__WHAT IS NEEDED__
Quote, word for word, only the lines running from the line with "Task: Click the" through the end of the listing. Leave out the pictures.

__THE DATA__

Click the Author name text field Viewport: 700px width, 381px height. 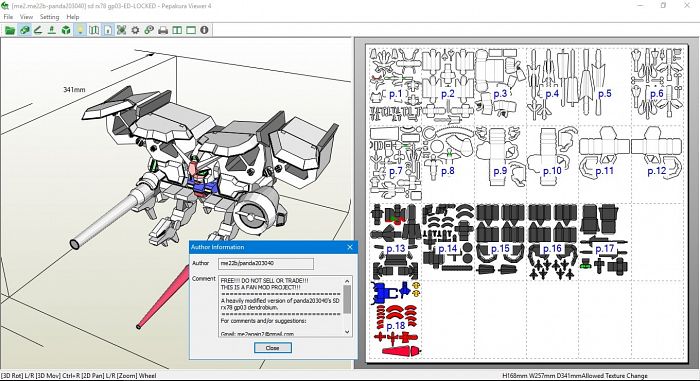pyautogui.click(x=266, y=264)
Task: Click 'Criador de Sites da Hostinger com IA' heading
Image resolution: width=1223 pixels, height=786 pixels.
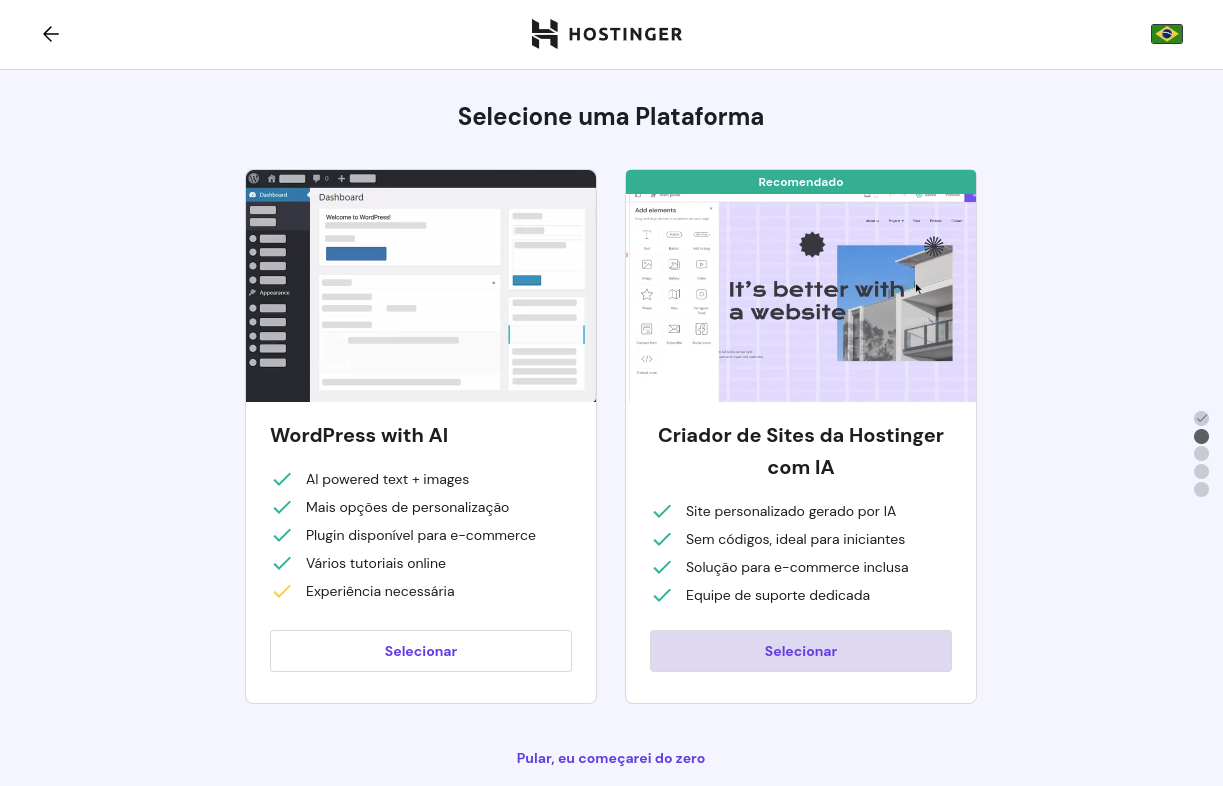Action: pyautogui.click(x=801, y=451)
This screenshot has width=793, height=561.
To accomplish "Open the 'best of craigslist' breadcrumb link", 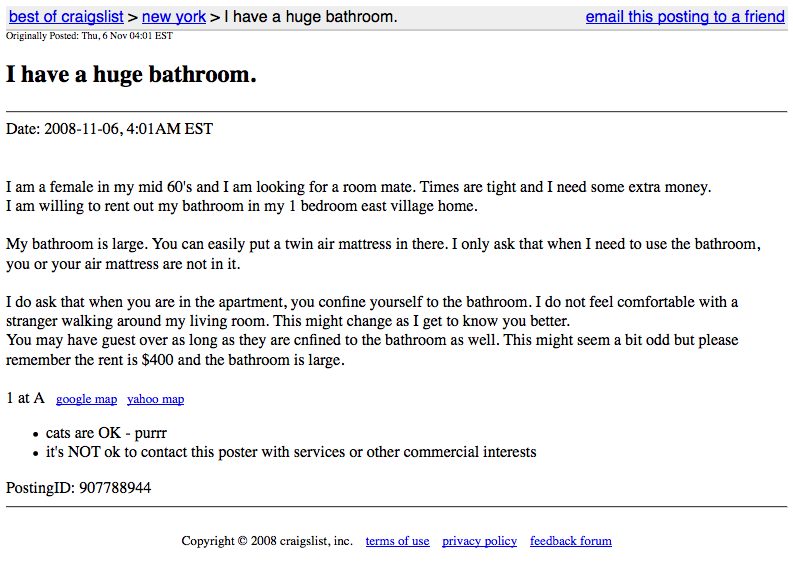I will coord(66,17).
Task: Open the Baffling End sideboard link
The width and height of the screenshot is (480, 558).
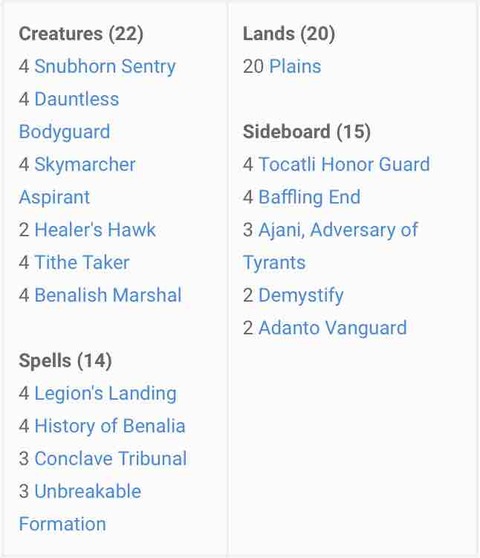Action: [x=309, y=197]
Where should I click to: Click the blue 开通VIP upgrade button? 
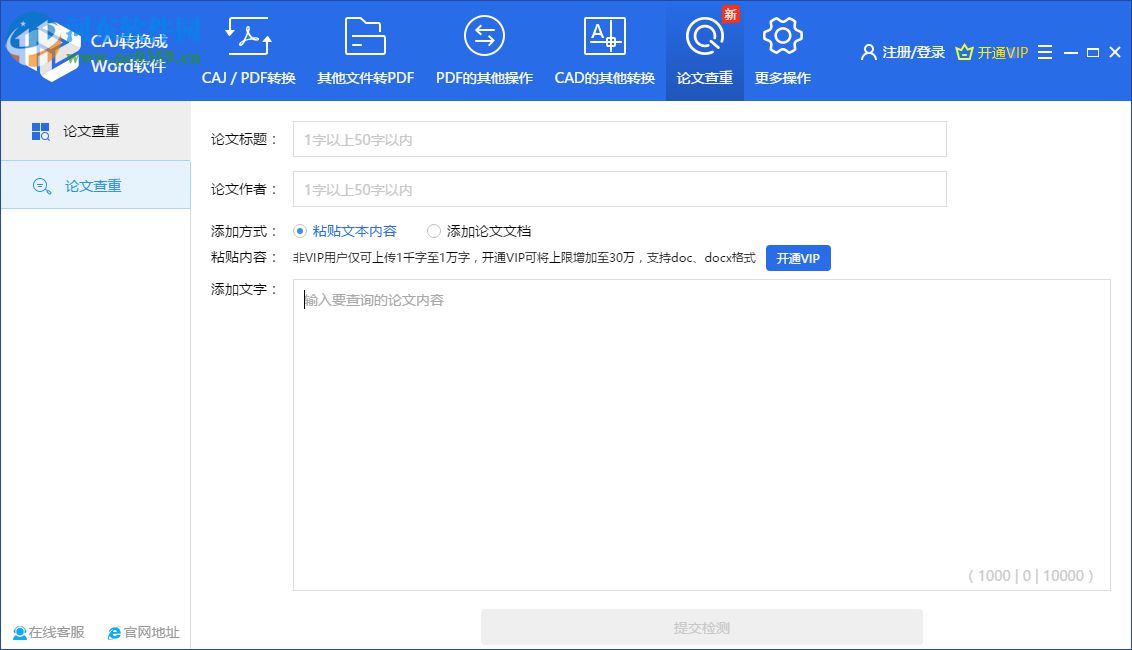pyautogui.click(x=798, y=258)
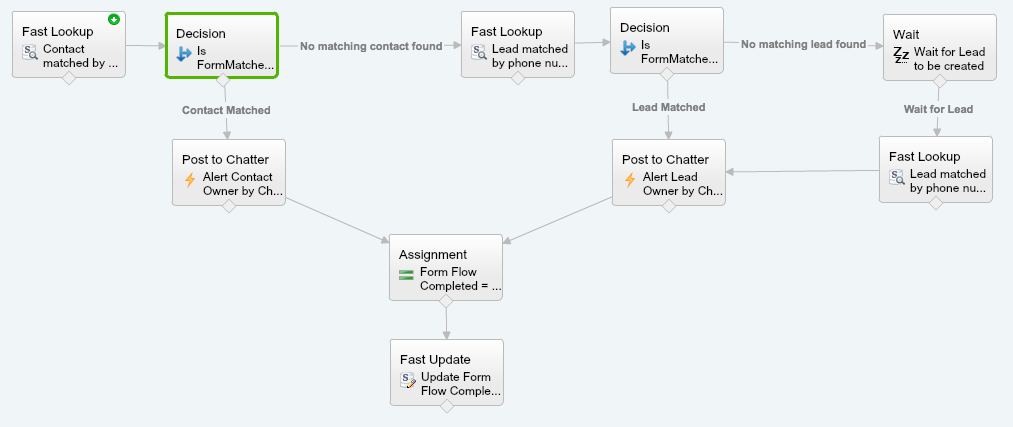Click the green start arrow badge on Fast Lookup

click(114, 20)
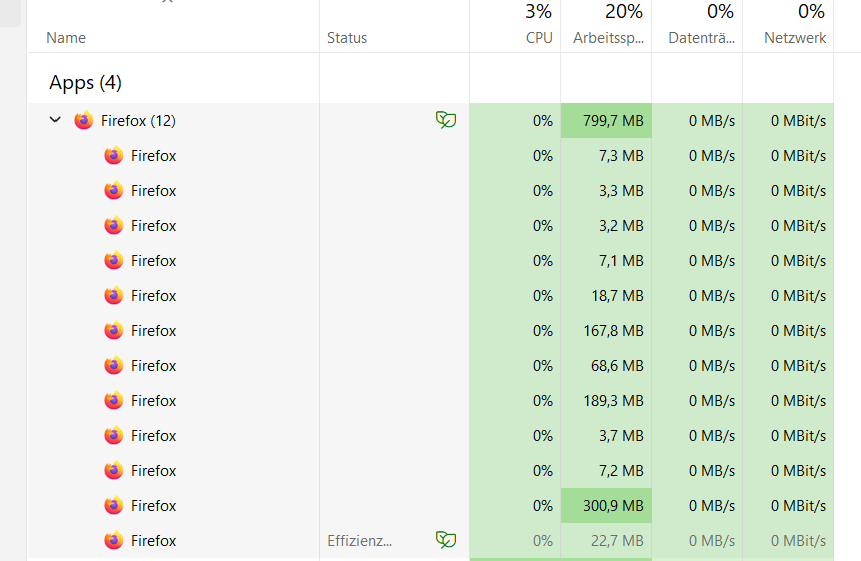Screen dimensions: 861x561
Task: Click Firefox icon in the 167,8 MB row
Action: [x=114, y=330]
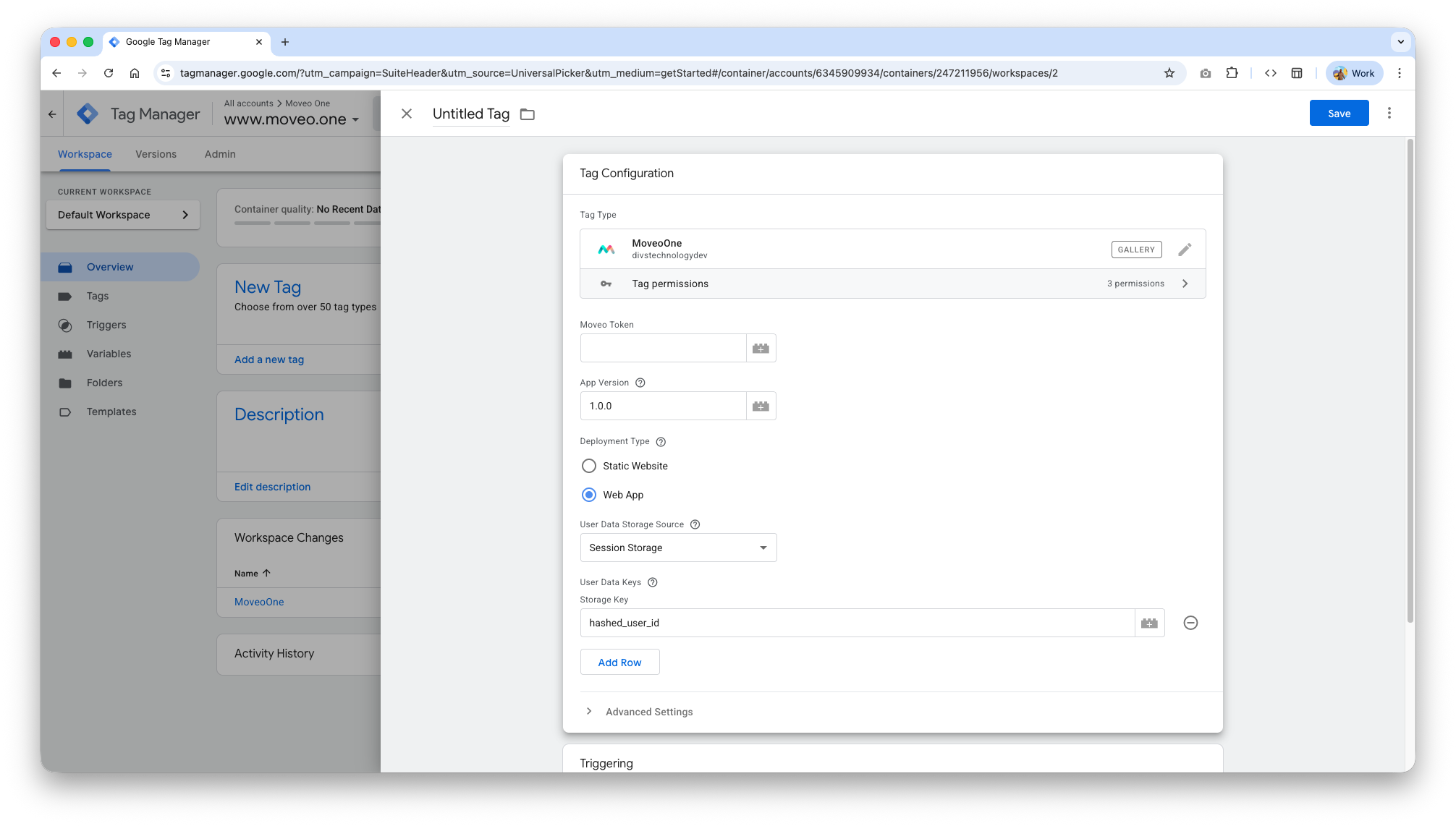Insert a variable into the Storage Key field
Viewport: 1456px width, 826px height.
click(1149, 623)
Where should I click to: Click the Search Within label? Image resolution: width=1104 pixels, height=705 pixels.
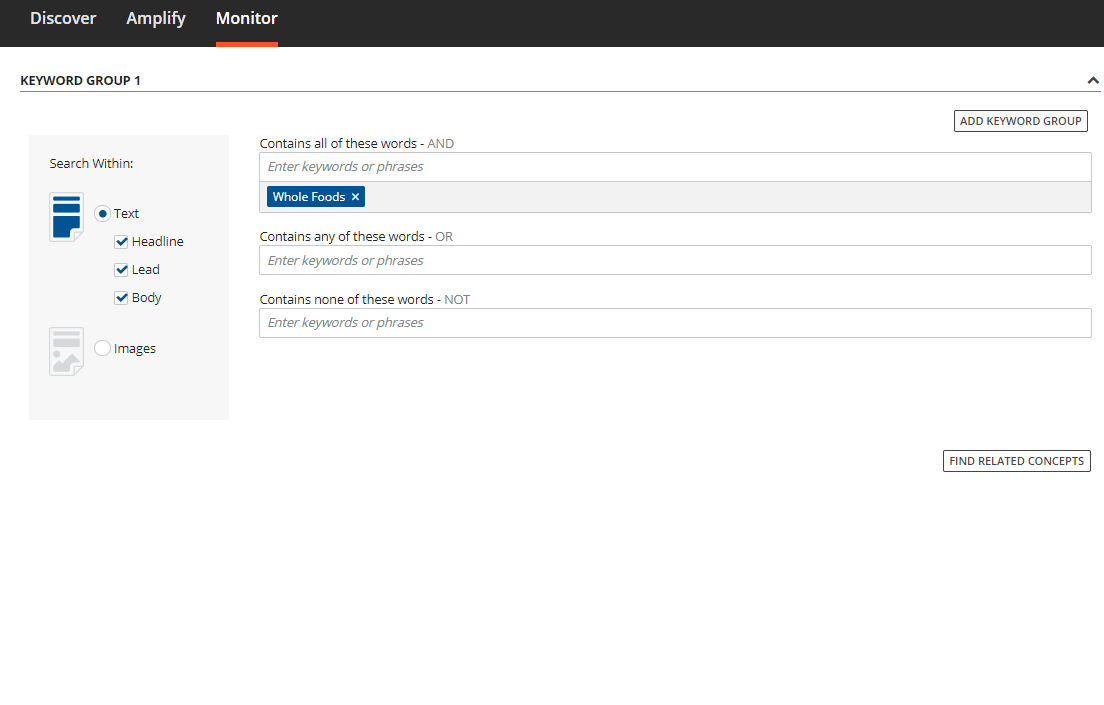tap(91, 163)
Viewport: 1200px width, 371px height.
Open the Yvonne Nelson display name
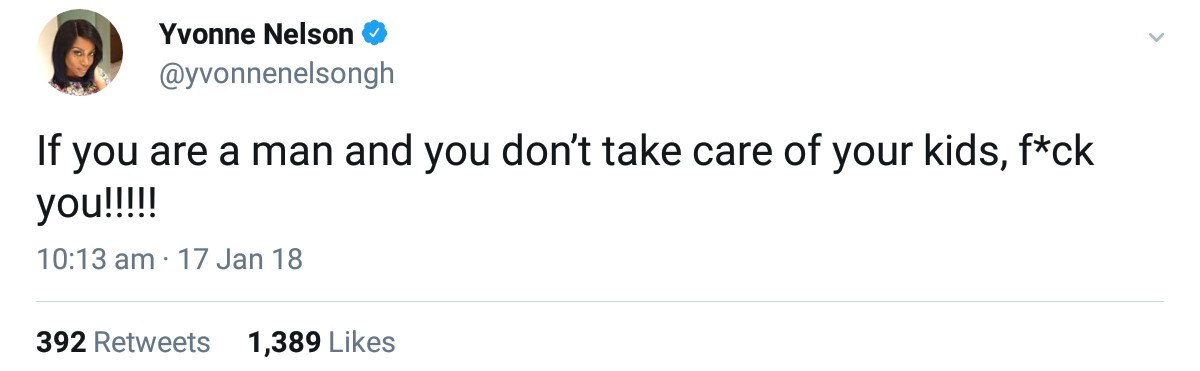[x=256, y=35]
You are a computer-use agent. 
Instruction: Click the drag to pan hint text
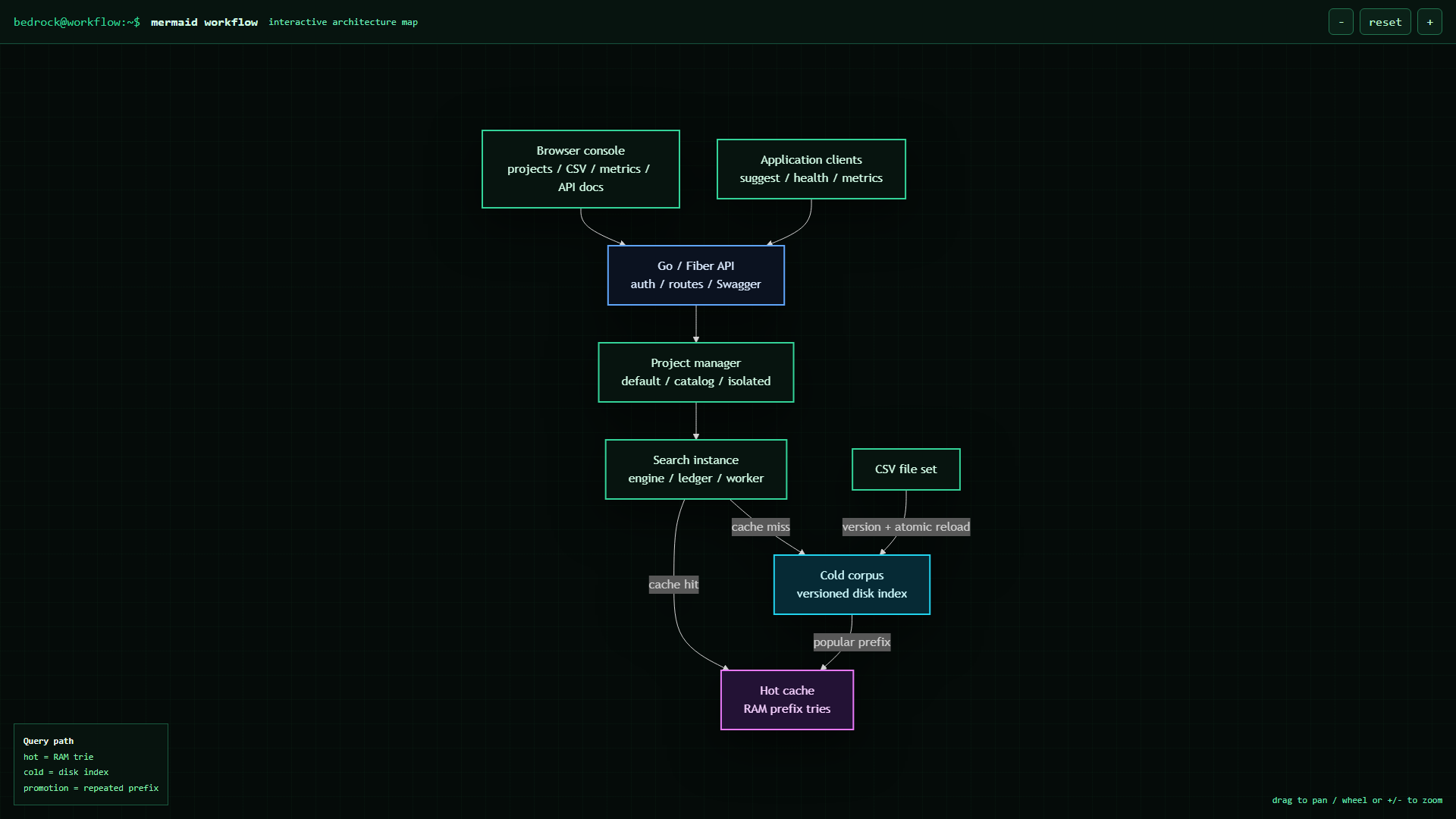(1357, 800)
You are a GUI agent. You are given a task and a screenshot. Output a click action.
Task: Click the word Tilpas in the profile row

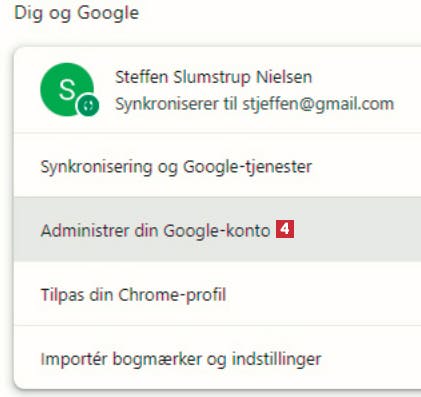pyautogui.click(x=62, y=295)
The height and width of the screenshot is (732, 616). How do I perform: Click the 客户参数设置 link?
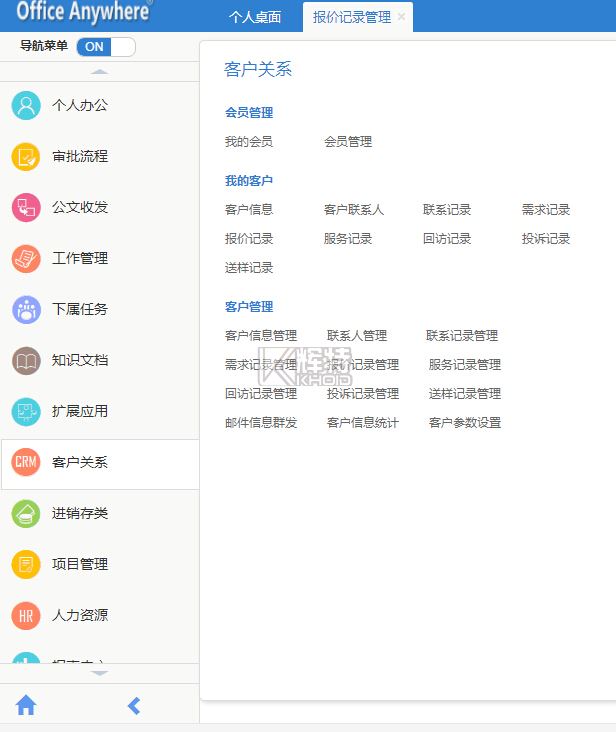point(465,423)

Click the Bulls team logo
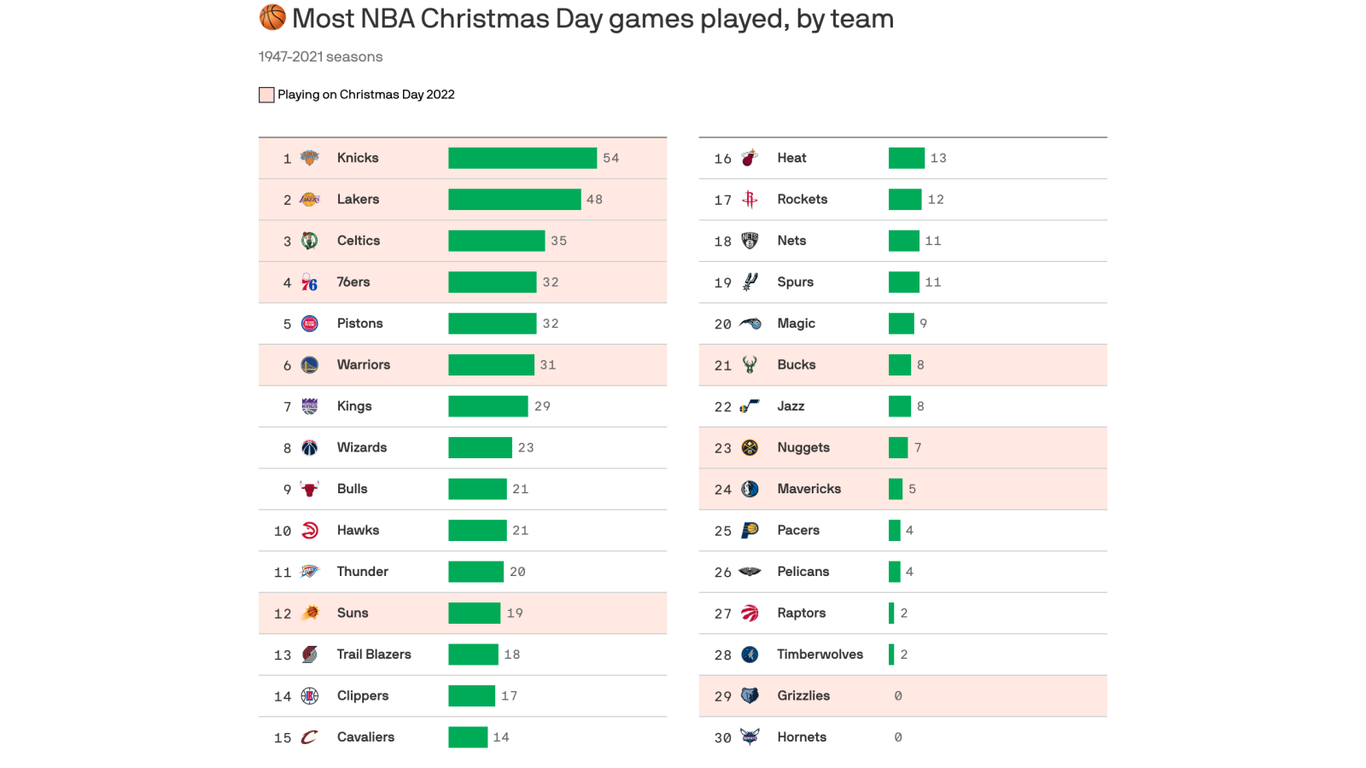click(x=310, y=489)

__SOLUTION FOR THIS EXERCISE__
Task: Click the word Tilpas in the profile row

pyautogui.click(x=62, y=295)
The height and width of the screenshot is (732, 616). How do I perform: Click the 客户参数设置 link?
point(465,423)

Click the Bulls team logo
click(x=310, y=489)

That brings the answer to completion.